Il se susurre que le nouveau parti qui a obtenu son récépissé le 13 décembre 2006 voit grand. Certains estiment que du Zoundwéogo la formation va essayer de s’implanter dans toutes les provinces du Burkina. Déjà, le RPC est présent dans 8 provinces : Kadiogo, Zoundwéogo, Kénédougou, Kourittenga, Boulgou, Bazèga, Sissili et Gourma. D’aucuns estiment même qu’il se pourrait que le "coq" devienne le parti présidentiel dans les années à venir. Une UMP burkinabè, l’équivalent du parti présidentiel français.

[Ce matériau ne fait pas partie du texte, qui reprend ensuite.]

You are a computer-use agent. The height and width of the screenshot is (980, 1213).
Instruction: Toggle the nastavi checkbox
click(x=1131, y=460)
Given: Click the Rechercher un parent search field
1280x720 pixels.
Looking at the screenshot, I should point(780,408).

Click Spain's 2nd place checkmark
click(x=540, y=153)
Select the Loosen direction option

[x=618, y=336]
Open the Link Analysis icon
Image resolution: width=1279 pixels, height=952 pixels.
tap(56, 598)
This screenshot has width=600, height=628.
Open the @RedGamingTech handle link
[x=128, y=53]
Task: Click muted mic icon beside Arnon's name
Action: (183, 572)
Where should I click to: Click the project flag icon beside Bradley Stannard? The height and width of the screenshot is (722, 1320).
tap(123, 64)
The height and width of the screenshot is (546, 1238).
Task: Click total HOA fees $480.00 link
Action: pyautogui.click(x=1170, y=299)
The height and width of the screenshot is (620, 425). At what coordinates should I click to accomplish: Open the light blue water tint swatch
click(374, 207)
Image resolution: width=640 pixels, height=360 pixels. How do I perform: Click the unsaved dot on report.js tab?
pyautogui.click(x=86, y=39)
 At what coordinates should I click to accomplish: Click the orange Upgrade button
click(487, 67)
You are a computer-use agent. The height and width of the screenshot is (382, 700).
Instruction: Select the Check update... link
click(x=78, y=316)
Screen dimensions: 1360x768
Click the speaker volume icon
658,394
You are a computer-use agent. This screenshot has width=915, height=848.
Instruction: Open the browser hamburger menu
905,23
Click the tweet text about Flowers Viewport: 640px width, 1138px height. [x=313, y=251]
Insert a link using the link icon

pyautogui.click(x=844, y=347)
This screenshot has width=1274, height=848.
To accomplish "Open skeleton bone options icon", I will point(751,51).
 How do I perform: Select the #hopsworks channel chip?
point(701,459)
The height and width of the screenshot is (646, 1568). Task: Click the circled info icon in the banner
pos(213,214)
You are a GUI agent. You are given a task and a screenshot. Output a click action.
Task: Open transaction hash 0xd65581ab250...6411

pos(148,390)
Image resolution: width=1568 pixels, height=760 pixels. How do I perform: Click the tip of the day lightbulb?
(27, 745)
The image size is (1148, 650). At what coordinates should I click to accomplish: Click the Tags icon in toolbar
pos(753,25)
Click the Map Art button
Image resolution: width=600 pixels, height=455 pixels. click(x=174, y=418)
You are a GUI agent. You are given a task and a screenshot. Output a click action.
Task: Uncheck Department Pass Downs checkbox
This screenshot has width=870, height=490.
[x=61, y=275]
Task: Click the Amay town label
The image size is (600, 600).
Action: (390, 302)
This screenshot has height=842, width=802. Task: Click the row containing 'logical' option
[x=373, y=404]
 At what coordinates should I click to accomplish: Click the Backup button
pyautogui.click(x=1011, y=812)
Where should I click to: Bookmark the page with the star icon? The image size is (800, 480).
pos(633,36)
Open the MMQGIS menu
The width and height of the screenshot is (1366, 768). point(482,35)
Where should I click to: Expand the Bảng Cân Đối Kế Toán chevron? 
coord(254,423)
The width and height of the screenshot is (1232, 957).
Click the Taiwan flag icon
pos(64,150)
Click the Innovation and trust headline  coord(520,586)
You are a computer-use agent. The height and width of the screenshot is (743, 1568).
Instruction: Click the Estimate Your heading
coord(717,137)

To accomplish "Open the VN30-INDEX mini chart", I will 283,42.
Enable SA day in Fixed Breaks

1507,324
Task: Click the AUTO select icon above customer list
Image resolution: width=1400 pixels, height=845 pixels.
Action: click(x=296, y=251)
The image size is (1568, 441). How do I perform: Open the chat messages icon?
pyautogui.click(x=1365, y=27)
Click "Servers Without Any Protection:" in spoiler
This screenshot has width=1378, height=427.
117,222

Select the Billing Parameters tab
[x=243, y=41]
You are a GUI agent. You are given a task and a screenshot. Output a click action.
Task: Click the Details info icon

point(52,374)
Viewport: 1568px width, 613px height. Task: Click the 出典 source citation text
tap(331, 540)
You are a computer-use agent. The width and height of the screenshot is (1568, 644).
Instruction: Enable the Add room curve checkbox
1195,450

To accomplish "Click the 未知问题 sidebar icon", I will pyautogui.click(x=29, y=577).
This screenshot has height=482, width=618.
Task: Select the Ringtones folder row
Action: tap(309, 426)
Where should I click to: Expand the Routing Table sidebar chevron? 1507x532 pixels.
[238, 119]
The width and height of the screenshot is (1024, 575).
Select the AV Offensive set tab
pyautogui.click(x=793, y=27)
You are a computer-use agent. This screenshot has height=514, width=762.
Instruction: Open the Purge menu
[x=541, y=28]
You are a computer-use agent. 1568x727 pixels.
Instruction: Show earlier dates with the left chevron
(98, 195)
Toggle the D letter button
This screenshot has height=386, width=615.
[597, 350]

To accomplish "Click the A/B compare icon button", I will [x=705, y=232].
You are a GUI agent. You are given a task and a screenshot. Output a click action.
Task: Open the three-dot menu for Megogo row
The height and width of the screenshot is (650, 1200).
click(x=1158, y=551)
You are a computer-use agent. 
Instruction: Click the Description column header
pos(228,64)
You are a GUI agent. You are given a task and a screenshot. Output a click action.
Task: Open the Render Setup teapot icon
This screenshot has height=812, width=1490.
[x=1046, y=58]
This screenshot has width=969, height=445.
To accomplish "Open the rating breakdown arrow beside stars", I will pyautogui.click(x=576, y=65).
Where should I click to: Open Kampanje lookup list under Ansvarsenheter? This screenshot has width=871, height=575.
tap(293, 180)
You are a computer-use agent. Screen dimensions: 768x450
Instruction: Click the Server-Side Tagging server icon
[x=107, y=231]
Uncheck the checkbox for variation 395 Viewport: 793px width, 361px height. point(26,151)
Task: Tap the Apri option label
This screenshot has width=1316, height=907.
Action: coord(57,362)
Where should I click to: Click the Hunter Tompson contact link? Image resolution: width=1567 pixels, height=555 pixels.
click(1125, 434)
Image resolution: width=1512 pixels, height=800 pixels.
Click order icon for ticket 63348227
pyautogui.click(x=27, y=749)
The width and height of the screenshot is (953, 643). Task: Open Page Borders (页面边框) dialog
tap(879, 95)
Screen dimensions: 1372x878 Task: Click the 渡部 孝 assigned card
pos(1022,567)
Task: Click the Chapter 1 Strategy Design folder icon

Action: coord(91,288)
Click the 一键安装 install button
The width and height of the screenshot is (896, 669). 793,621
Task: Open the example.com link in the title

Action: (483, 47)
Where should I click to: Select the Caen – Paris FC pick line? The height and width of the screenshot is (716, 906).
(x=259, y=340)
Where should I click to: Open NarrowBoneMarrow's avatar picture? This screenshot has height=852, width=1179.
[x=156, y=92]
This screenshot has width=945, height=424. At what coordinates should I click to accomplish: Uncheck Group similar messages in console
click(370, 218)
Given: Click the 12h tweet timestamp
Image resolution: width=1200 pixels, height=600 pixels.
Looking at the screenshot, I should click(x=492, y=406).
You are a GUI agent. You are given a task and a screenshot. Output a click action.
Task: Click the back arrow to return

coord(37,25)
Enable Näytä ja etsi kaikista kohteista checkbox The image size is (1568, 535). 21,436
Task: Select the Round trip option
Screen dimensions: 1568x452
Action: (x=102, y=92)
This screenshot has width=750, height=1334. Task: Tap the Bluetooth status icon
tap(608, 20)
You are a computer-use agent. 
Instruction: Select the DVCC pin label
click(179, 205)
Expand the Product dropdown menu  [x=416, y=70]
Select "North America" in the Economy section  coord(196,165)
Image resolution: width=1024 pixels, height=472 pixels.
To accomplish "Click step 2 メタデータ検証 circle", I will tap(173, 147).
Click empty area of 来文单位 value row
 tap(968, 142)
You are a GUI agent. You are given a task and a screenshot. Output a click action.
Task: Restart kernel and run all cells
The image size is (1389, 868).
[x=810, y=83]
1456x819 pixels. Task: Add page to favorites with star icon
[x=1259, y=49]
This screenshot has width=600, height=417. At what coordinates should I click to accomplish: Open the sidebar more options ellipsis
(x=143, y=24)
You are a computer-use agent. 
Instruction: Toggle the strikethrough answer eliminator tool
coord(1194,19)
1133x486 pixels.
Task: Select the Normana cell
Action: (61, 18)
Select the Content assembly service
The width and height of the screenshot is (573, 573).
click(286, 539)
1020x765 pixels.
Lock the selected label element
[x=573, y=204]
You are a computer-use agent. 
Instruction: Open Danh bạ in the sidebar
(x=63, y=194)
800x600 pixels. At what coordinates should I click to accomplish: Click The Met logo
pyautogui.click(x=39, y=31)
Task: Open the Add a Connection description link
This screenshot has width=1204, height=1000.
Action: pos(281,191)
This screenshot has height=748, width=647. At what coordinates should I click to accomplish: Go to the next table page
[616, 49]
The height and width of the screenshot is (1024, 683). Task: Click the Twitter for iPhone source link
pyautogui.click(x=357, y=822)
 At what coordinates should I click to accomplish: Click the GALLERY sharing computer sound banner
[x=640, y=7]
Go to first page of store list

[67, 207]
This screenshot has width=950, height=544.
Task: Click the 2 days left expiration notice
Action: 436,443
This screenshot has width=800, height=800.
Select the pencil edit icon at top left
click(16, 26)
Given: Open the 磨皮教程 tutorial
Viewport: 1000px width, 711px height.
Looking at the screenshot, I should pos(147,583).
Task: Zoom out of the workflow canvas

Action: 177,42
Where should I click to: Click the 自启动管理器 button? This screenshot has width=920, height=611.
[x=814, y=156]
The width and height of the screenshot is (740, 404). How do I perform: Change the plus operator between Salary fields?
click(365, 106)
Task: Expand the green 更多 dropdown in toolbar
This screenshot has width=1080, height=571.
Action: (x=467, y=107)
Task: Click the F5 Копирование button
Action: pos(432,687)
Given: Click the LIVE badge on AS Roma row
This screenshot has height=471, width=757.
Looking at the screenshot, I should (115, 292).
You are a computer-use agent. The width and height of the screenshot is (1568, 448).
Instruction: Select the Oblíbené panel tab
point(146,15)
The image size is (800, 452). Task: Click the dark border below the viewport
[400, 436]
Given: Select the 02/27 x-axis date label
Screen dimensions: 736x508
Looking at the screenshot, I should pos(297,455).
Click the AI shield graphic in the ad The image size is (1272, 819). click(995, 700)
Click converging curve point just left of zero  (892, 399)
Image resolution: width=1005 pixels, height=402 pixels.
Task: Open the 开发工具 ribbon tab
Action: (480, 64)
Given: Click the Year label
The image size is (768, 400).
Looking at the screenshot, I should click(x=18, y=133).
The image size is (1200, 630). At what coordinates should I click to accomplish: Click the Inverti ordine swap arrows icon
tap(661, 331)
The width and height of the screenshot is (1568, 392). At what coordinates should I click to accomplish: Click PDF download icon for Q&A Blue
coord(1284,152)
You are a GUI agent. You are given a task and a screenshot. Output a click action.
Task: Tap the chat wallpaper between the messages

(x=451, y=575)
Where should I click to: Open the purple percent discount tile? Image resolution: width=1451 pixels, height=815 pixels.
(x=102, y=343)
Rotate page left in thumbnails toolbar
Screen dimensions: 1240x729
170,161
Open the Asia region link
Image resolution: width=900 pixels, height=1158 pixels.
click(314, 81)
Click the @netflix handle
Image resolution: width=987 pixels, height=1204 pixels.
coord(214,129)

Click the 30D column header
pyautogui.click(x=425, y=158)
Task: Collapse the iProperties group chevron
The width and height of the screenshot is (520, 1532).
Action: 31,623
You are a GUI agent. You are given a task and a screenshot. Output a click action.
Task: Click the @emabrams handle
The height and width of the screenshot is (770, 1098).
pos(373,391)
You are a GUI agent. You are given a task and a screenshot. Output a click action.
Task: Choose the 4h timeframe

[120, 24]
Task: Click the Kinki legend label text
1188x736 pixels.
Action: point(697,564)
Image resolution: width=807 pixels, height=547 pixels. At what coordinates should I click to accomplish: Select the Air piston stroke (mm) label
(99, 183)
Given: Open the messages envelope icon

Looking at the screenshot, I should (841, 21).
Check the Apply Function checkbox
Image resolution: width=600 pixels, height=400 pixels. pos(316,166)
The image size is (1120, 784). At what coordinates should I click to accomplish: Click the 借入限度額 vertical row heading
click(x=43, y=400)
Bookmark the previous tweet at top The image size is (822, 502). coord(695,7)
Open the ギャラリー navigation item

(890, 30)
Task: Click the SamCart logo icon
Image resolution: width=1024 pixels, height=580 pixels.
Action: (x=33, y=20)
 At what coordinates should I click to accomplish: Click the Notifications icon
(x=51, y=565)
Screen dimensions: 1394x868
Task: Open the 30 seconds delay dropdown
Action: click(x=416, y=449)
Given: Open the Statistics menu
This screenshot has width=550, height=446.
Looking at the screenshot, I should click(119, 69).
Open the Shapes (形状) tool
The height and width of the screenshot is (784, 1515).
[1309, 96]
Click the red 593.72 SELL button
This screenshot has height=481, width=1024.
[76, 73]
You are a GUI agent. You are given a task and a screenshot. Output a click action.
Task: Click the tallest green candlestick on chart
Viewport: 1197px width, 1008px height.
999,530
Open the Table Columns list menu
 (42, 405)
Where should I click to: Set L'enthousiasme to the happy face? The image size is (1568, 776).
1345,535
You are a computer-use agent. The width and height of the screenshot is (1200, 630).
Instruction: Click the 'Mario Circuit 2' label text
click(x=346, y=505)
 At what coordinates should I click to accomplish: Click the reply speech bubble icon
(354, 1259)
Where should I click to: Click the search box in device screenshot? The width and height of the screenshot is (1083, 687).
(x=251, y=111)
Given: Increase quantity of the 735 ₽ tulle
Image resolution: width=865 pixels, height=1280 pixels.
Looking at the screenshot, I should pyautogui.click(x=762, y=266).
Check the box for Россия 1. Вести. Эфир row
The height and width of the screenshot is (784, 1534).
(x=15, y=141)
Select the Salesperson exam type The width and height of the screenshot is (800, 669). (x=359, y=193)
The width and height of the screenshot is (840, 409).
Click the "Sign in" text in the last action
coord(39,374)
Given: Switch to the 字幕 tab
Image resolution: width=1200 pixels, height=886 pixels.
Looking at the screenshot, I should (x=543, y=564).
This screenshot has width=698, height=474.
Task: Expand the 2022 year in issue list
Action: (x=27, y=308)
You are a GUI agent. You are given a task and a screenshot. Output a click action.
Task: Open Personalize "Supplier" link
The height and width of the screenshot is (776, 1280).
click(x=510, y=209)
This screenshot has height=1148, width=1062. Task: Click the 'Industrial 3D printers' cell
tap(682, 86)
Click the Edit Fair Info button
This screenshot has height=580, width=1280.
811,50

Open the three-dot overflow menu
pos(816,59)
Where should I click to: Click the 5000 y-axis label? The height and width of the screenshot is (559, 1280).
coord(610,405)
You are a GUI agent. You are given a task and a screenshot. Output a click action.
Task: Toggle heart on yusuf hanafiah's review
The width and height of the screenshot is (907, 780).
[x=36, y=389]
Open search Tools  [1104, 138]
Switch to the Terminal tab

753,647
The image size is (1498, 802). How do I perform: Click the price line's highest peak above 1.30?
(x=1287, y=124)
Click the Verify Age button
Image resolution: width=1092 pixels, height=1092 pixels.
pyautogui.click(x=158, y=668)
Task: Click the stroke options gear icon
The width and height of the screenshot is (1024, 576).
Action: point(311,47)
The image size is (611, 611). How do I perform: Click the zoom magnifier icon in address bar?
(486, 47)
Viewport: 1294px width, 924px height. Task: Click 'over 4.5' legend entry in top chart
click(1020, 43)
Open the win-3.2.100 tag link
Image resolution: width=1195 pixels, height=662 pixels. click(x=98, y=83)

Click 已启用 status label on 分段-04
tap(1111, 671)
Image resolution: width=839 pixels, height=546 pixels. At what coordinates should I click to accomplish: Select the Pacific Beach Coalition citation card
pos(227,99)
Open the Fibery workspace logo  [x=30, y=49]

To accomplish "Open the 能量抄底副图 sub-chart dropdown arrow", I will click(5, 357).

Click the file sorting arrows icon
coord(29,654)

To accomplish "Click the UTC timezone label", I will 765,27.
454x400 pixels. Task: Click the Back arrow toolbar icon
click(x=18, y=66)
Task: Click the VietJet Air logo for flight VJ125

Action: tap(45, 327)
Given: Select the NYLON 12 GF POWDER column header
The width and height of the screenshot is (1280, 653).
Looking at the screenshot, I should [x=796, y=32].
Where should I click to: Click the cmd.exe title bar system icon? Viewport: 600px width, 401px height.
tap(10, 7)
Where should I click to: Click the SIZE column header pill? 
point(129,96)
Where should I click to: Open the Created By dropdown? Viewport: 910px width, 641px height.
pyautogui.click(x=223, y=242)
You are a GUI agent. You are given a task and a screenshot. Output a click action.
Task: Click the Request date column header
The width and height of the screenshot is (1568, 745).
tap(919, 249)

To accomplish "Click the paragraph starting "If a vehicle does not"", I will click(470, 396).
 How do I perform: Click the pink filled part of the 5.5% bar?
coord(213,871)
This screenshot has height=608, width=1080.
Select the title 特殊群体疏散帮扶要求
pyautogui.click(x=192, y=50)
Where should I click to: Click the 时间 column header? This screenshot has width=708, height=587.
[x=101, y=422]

• Gombousgou, trop courtisée

Ce département situé à 45 km du chef-lieu du Zoundwéogo est très courtisé par les politiques. Et pour cause, c’est celui qui compte le plus d’inscrits (14 555) parmi les 7 départements que compte la province. Ce qui fait que de nombreux partis y vont fréquemment pour tenir meetings et AG si ce n’est pas pour faire du porte-à-porte. Gombousgou est suivi de Bindé (11 357 inscrits) ensuite Manga (10 773 inscrits), Gogo (10 698), Nobéré (8 894), Béré (7 665) et enfin Guiba, qui ferme la marche avec 7 457 inscrits.

• "Le CDP, la force tranquille"

Un responsable provincial du CDP, dira que "le CDP c’est la force tranquille", on n’est pas loin du slogan de campagne de François Mitterrand en France (en 1981), concocté par Séguela, son communicant de l’époque. Du reste, pour ce responsable, le CDP ne "fait pas de bruit, mais vous verrez qu’au soir du 6 mai, tous ceux qui font du boucan vont se calmer ; la politique, c’est pas du bruit".

• Le RPC distribue-t-il les "feuilles" ?

Traditionnellement, on entendait que c’est le CDP qui distribue de l’argent aux populations. Ici au Zoundwéogo, il n’est pas rare d’entendre aussi que le RPC a "amené des feuilles, beaucoup de feuilles" pour distribuer. Un responsable de l’UPR lâchera même : "vous savez bien que le RPC a commencé à donner de l’argent aux gens avant même le début de la campagne". On a même vu des rixes se déclencher lors de rassemblements du RPC à cause de la distribution de sous.